StructuredTextNG Vision


StructuredText has been found to be extremely useful, however, a number of shortcomings have become apparent with the current implementation:

  • Not everyone likes the ClassicStructuredTextRules, and it is too hard to change the rules used.
  • It is too hard to produce different kinds of output, other than the existing HTML (and MML) output.
  • Structuring and formatting are combined in such a way that the structuring information used to create the output is lost after processing. It would be useful to make the structure more accessible.

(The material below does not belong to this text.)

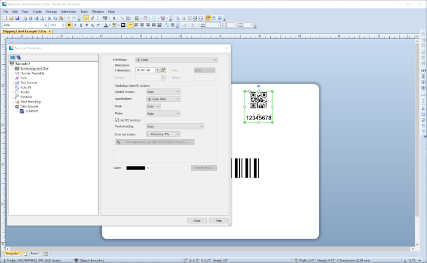427x263 pixels.
Task: Click the Undo arrow icon
Action: click(x=68, y=18)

Provide a new implementation of StructuredText that addresses the above problems by satisfying the following goals:

  1. Make it much easier to adapt StructuredText to support different structuring rules and output options.
  2. Increase the maintainability of the StructuredText software.
  3. Provide a DOM interface to parsed StructuredText. *How do we plan to do this? It seems we would need some kind of NameSpace? to allow DOM addressibility, whereas currently StructuredText's structures are unnamed. Does providing a NameSpace? perhaps violate StructuredTextZen, or is that a nonissue since StructuredTextUsers won't see the DOM interface? --[zigg]?*

Risk Factors

  • Backward compatibility for products that depend on the current implementation of StructuredText


This project will have essentially the same scope as the original structured text project, which is to provide a Python-level interface for managing structured texts. Higher-level applications and interfaces (e.g. Wiki pages or Zope editing interfaces) are outside the scope of this effort.


gvanrossum (Mar 29, 2001 7:12 pm; Comment #1)
This vision, and the whole project, seems almost exclusively focused on fixing the ST software architecture, and not on fixing the rules. A current doc-sig discussion suggests that many of the problems with ST lie in the ClassicStructuredTextRules.
aexl (Jan 2, 2003 4:49 pm; Comment #2) Editor Remark Requested
this topic is parallel to many wiki discussions.

my conclusions are:

  • different structured text / wiki notations will evolve and users will pick the elements they need
  • some intermediate format will evolve, most probably an xml app

so in my opinion the way to go is

  • make the structured text engine more generic, a keyword for this is the "Recursive-Descent-Parser", examples are Yapps , kwParsing , TPG
  • store the text in parsed xml (e.g. xhtml)
  • render the text with xslt or some other declarative transformation

now some questions come into our mind:

  • performance: a generic parsing solution has its costs. but: parsing happens just once, the stored data is pre-parsed and rendering is quite cheap.
  • proof of inversion correctness: of course the rendering and the parsing process must satisfy r(p(x))=x and p(r(y))=y. the use of appropriate declarative descriptions for the parsing (Recursive-Descent grammar) and rendering (xslt) process makes this feasible.

this proposal has some more payoffs:

  • rendering content can be done in different ways (html, wap, xml, stx, ...)
  • dom comes in for free with an xml format
  • controlled editing: for many content maintainers this is an important point. example: authors should be able to use heading, links and images to write a magazine article, but not suffer from the temptation to use all the other fancy markup. this feature comes in for free if we customize the parser.
  • the xml can be checked for conformance with xml schema (controlled editing!)
  • xml content allows easy migration to wysiwyg editors like xopus ( which allows controlled editing governed by a xml schema!)

puh, when i started i thought to write "two sentences"...